In een gelijkmatig tempo blijft Dorus die zin herhalen, alsof hij een eigentijdse raptekst repeteert. Een tekst voor in de huishouding participerende vaders.
Terwijl Dorus een passende CD uitzoekt om het adelend vermogen kracht bij te zetten, blijft hij rappen. Toch kiest hij met overtuiging voor een verzameling van Franse chansons uit vroeger tijden.

Terwijl Dorus de badkamer ter hand neemt, schalt door het hele huis de donkerbruine stem van Gilbert Bécoud die zijn liefde voor Nathalie wereldkundig maakt.

La place Rouge était vide,
Devant moi marchait Nathalie
Il avait un joli nom, mon guide
Nathalie

 

De herkenbare stukken tekst zingt Dorus mee, hij wordt er erg vrolijk van. Franse chansons doen hem altijd denken aan vakantie en ‘joi de vivre’. De koude winter die Bécaud bezingt in het toenmalige Moskou ten spijt, Nathalie geeft hem vleugels. Zeker als de bak violen op de achtergrond overgaat in een temperamentvolle Russische melodie. Dorus wordt bijna manisch met stofdoek, zeem en een chemisch geurend schoonmaakmiddel. Ook de collega’s, die na Bécoud de CD vullen, verhogen de positieve poetsdwang van Dorus. Charles Aznavour, Frida Boccara, Gérard le Norman en Julien Clerc passen uitstekend bij de gemoedstoestand van Dorus. Zelfs de Griek Demis Roussos, die een Frans moppie muziek ten gehore brengt, doet daar geen afbreuk aan.
Dorus komt weer tot zinnen als het bekende ‘Paroles, Paroles’ van Dalida aan de beurt is.
“Woorden, woorden.” vertaalt Dorus de tekst.
Het zijn de woorden en vooral de verkeerde combinaties ervan die Dorus soms in melancholische en apathische stemming kan brengen. Constructen van woorden, zinnen die hem afhouden van de noodzakelijke discipline. Discipline die het leven van hem vraagt en die hij op zijn minst kan billijken.

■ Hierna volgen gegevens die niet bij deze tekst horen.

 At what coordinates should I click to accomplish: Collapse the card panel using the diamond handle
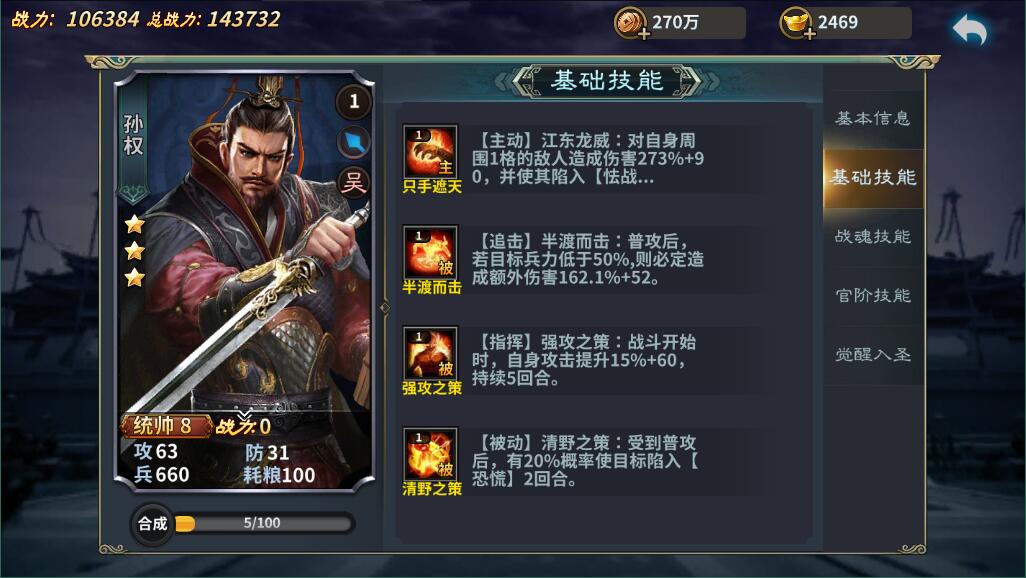coord(385,308)
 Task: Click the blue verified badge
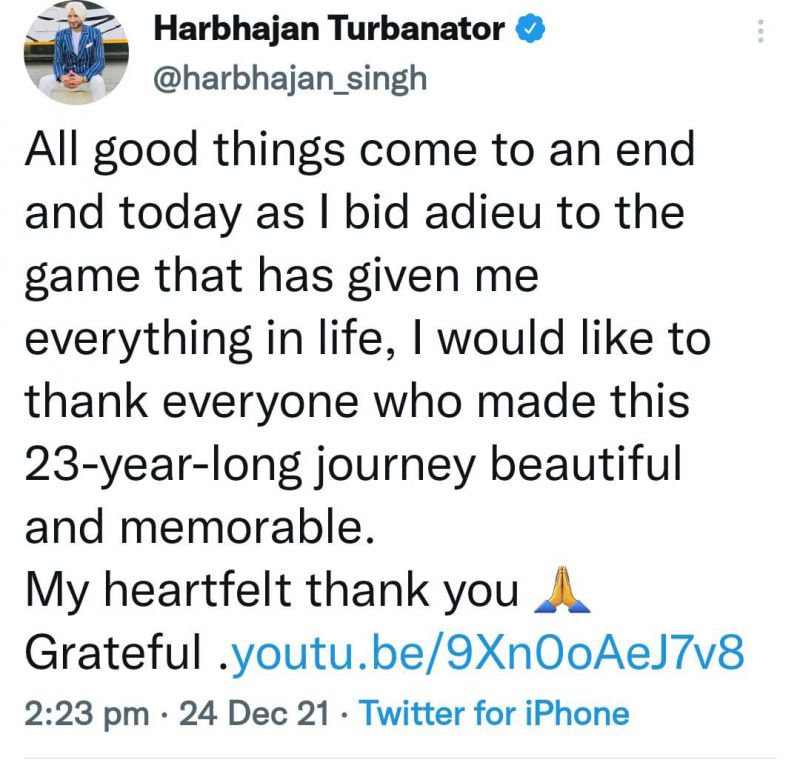[530, 30]
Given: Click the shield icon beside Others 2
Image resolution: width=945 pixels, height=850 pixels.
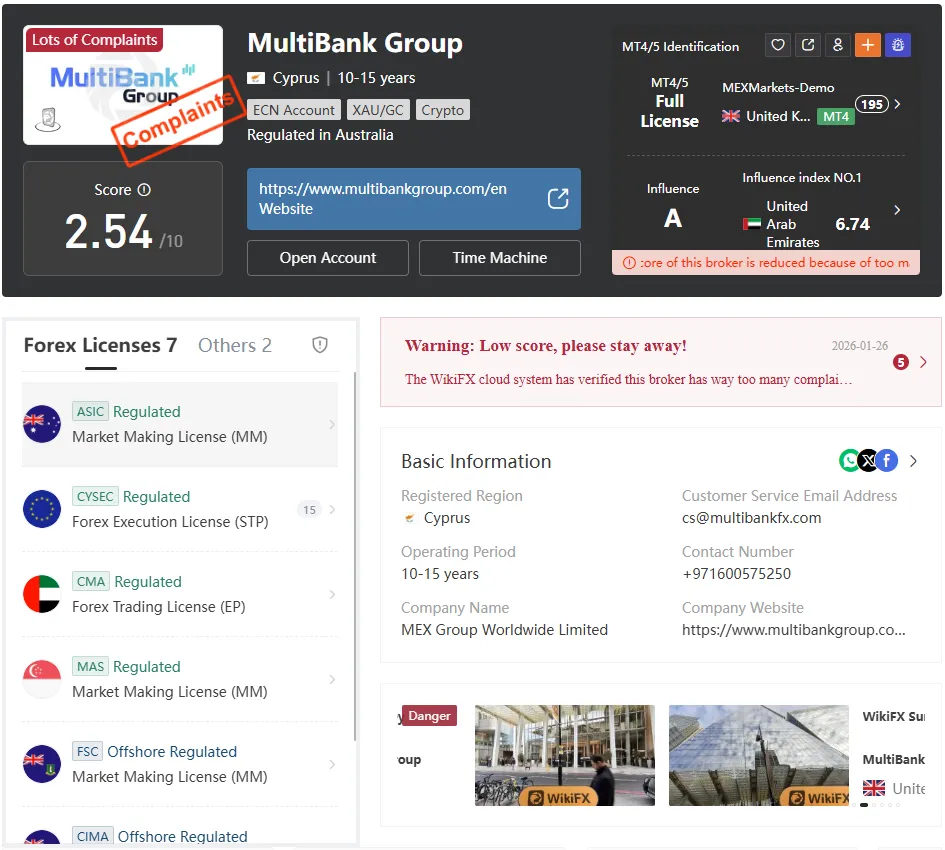Looking at the screenshot, I should 319,345.
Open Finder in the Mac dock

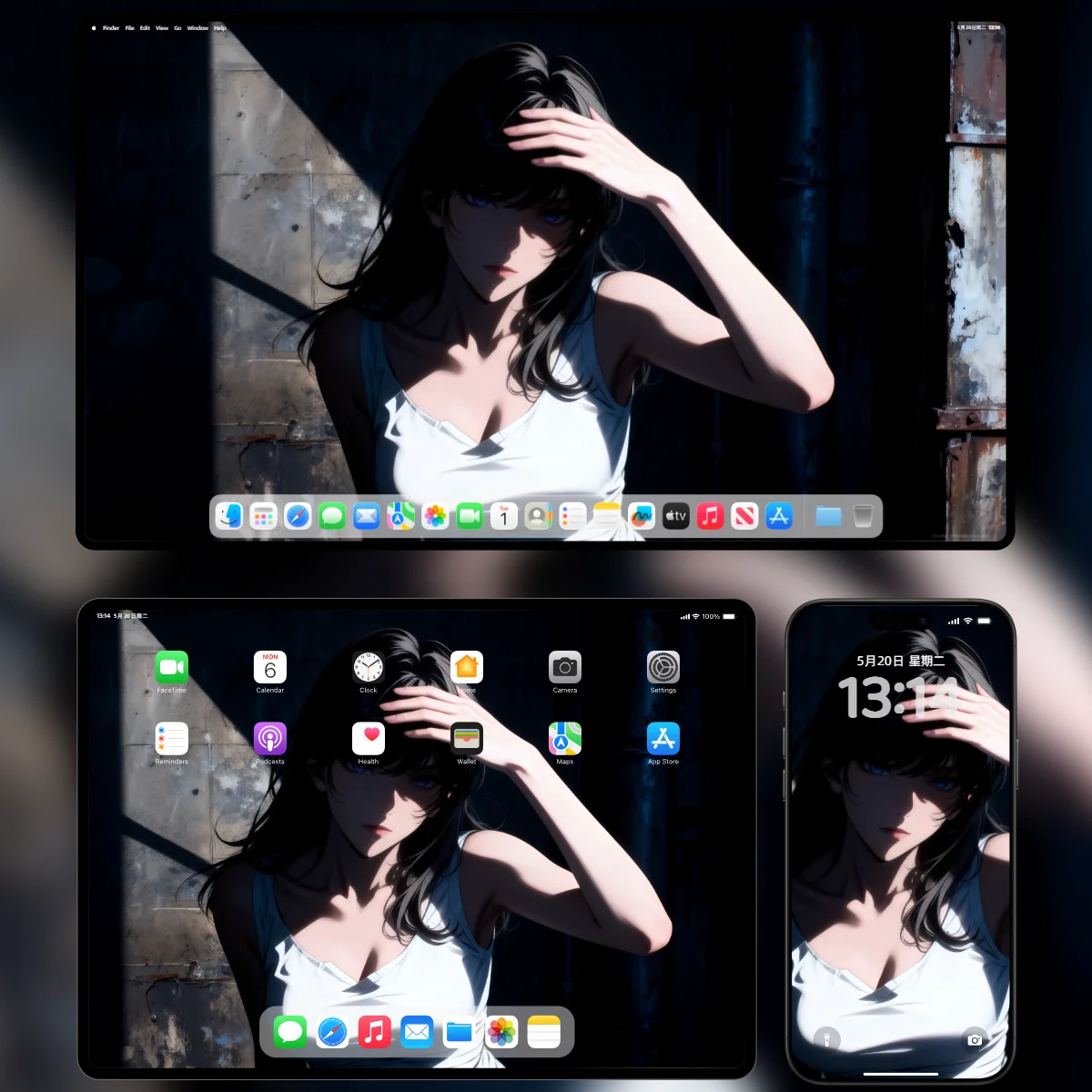click(229, 516)
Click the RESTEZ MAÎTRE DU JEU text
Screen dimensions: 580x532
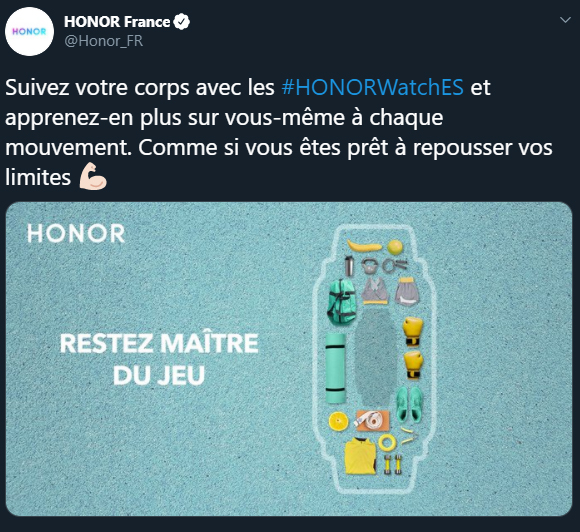159,359
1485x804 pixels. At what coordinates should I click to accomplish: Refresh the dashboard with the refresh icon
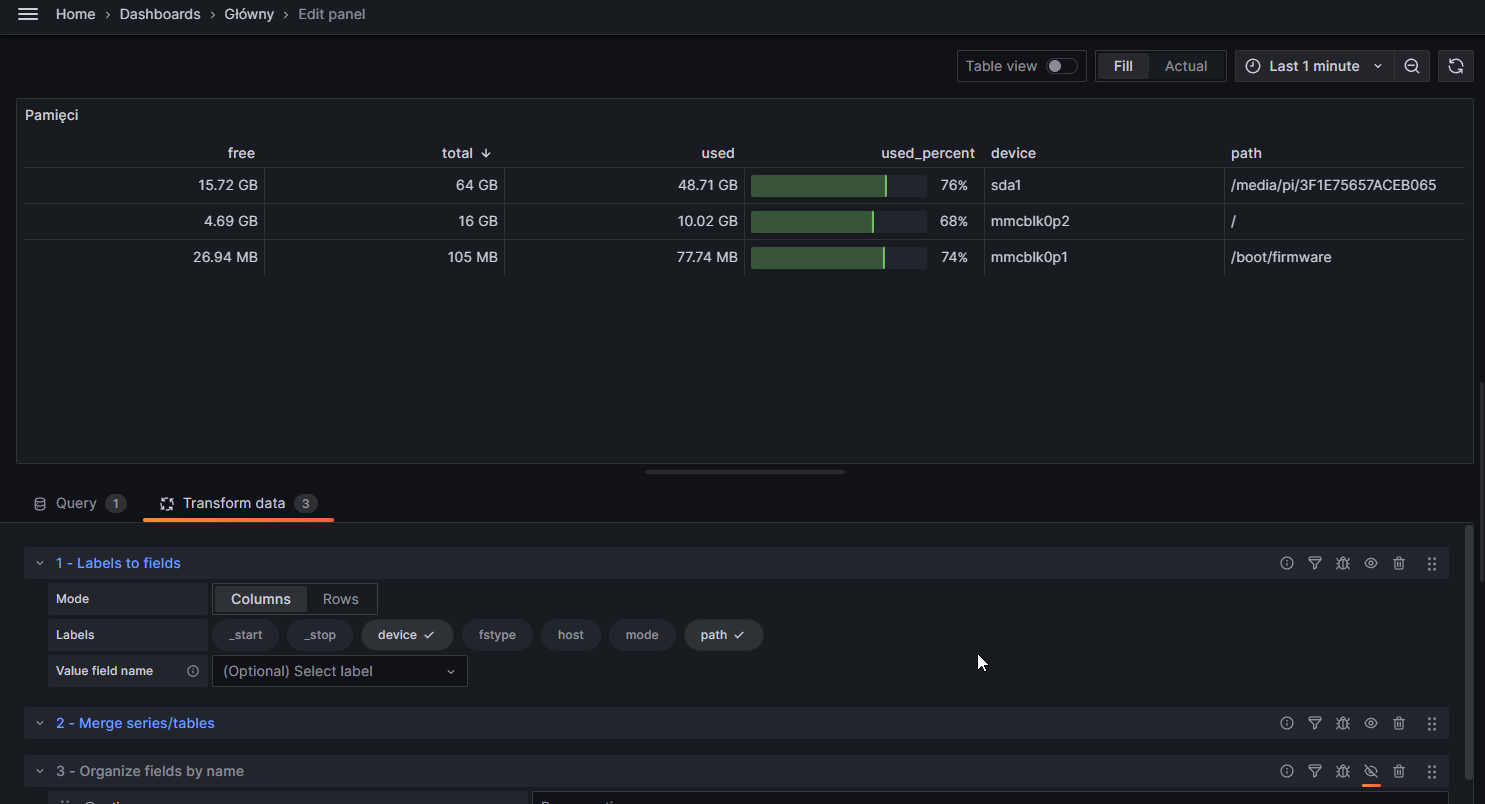(x=1456, y=66)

Zijn moeder heeft dus toch gelijk.
“Arbeid adelt zeker” constateert Dorus.
Als dan ook nog Demis Roussos zingt “Si j’etais roi de la terre’ concludeert Dorus tevreden.
“Et pour le moment, je suis le roi de mon propre maison.”
Of is het nu maison propre. Voor Dorus maakt het die ochtend niet meer uit, de huishouding heeft zijn therapeutische werk gedaan.